Dynamic molecular processes can reverse liver fibrosis
A highly dynamic pattern of gene expression was observed, both during the development of fibrosis and, interestingly, also during the regression of liver fibrosis. Some genes were upregulated during the progression of the disease and downregulated during regression, while for others, it was the opposite. However, a number of genes showed persistent expression changes even during the regression phase, indicating long-lasting effects of liver damage.
Using bioinformatics methods, these genetic patterns were linked to the disease indicators described above. In doing so, the researchers identified genetic drivers of the disease that have potential as targets for the development of future therapies.
Through specially developed network algorithms, four important groups of genes were identified, which could be linked to the dynamics of fibrosis, portal venous pressure, histological data, and blood markers. These so-called “hub” genes could all be further developed into clinically relevant biomarkers. This was also tested and confirmed in the study with datasets from patients with liver diseases.
In collaboration with researchers from the University of Strasbourg and the Institut Universitaire de France, some of the hub genes were also confirmed in patients who were cured of hepatitis C, and thus had a regressed liver disease.

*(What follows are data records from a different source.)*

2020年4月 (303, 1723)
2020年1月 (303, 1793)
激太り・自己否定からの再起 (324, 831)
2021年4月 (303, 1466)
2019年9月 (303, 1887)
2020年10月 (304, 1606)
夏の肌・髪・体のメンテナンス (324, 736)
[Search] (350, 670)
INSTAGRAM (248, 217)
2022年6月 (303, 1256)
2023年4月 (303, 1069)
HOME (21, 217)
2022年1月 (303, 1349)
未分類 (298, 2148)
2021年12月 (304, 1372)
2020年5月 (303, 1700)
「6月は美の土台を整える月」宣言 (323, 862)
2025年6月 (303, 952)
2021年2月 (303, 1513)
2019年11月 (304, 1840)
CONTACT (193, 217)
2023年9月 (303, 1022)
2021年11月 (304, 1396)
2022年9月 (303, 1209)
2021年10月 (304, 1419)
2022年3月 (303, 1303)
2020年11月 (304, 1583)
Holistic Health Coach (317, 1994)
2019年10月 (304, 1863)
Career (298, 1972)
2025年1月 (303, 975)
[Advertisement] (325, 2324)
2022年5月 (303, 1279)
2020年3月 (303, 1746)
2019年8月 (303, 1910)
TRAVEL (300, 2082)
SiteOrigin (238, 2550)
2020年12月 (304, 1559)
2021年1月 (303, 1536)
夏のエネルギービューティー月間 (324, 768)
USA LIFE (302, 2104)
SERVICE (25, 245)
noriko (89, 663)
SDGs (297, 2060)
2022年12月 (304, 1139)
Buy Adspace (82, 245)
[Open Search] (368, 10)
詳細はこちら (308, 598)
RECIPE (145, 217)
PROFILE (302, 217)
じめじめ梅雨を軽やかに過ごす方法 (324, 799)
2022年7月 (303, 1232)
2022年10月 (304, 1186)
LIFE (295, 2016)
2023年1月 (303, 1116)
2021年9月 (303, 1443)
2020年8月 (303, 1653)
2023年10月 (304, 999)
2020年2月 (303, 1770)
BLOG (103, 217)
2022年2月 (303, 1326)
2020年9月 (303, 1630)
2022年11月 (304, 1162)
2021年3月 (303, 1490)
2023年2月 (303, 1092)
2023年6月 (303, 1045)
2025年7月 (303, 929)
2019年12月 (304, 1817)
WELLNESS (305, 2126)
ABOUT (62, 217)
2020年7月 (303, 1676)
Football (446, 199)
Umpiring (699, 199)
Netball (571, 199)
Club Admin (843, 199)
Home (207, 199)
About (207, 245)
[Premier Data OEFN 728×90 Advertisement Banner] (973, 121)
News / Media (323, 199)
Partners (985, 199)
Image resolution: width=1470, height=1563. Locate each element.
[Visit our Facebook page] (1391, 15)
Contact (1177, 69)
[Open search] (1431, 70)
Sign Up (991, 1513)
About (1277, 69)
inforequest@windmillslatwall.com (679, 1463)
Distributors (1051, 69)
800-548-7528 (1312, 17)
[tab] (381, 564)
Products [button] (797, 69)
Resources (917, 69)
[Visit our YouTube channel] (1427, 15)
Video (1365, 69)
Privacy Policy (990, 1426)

The study reveals genetic mechanisms in the development of liver fibrosis and offers new therapeutic possibilities to intervene in these mechanisms, according to the researchers. Further studies are needed to fully understand the potential of the hub genes and to use them for therapeutic strategies focusing on the regression of liver fibrosis, especially in patients with liver cirrhosis who adhere to alcohol abstinence or have been cured of viral hepatitis, they added.